L’empire des images
Cet été, comme chaque année, nous prendrons de plus en plus de photos. Nous enverrons des selfies, des vues de toutes sortes, des vidéos. Nous ferons – comme 64 % des Français ! – des photographies de nos plats au restaurant. Ces dizaines de milliards de clichés vont s’ajouter à la colossale quantité d’images accumulées depuis quelques années seulement. Il fut un temps, dans l’histoire humaine, où il existait sur Terre beaucoup plus d’êtres humains que d’images. Elles étaient rares, précieuses, magiques, investies de pouvoirs bénéfiques ou maléfiques. Elles sont devenues proliférantes, émancipées, innombrables – et banales.
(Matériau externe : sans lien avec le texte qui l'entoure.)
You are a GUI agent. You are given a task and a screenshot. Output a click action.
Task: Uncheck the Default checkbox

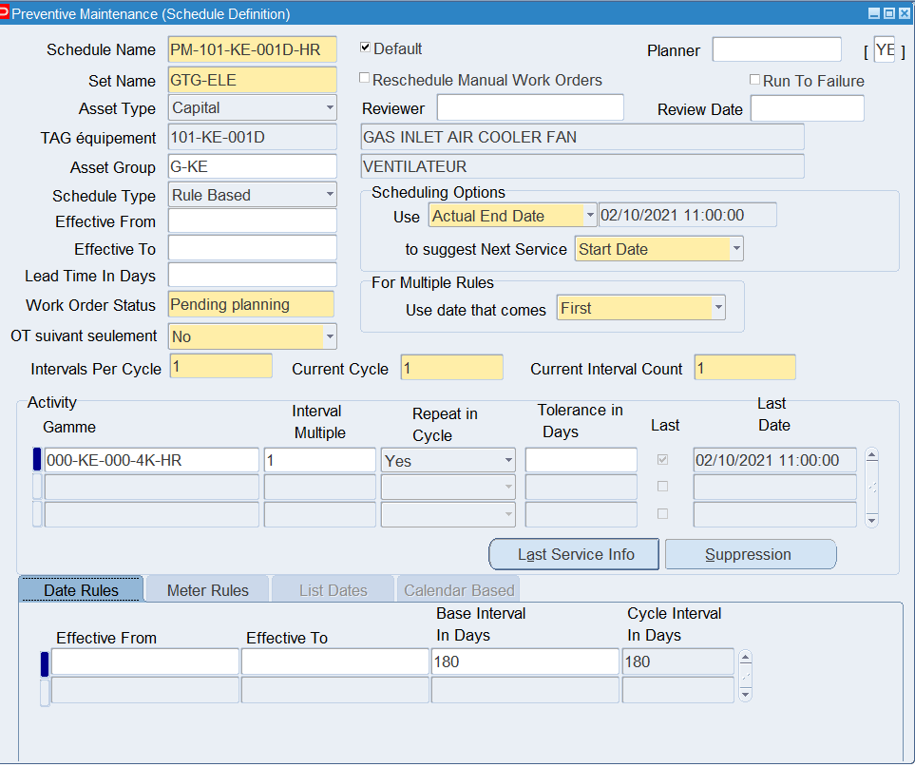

Peut-être pas si banales que ça, si l’on songe à la manière dont, mine de rien, elles ont pris le pouvoir. Cette mutation vaut d’être éclairée.
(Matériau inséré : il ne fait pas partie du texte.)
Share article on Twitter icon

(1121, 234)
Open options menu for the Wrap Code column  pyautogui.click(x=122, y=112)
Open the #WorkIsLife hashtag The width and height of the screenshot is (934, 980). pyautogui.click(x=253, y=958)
Au commencement était la défiance. Platon professe, envers les images, un vertigineux mépris, qui nourrira une longue tradition. Pour lui, rien n’est plus éloigné du réel que l’image. Son argumentation est simple à comprendre, même si elle peut paraître aujourd’hui bien étrange. Le plus réel… ce sont les Idées, ces Formes éternelles qui, selon Platon, servent de modèles aux choses. Ainsi le « vrai » lit, c’est l’idée de lit, la définition abstraite d’un plan horizontal où s’allonger pour dormir. Tous les lits concrets – de bois, de métal, avec ou sans pieds, rectangulaires ou carrés – ne sont que des reflets, des images, des dérivés de cette réalité idéelle. Le menuisier « copie » l’idée du lit, en confectionne une image faite de bois. Si le peintre reproduit à son tour ce lit de bois sur sa toile, il fabrique donc une image d’image, une sous-réalité de niveau trois (un : la Forme, deux : la chose, trois : le tableau de la chose).
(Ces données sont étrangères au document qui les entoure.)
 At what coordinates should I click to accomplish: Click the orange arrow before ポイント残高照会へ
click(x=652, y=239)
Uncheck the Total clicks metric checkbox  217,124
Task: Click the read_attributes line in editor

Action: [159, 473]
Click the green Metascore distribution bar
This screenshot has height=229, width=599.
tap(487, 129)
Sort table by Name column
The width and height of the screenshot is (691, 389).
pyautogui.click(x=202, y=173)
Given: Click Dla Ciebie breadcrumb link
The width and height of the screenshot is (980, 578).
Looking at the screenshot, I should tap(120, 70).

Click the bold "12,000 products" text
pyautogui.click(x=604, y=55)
En quoi est-ce un danger ? Plus l’image du tableau est réussie, plus elle nous égare, du point de vue de Platon. Au lieu de nous tirer hors des apparences, elle nous y enfonce, nous fait prendre pour vrai ce qui n’est que lointaine contrefaçon. La philosophie doit nous délivrer des images, elle nous détache des reflets, nous fait sortir de la Caverne-prison où nous prenons les apparences pour des réalités. La peinture et ses images multiples feraient exactement l’inverse : elles nous ligoteraient à des leurres, nous emprisonneraient dans de faux semblants. Ce refus philosophique est plus qu’une simple dévalorisation de la création picturale. Il indique, à sa manière, qu’il y a dans les images une puissance à contrôler, quelque chose qui n’a rien d’anodin.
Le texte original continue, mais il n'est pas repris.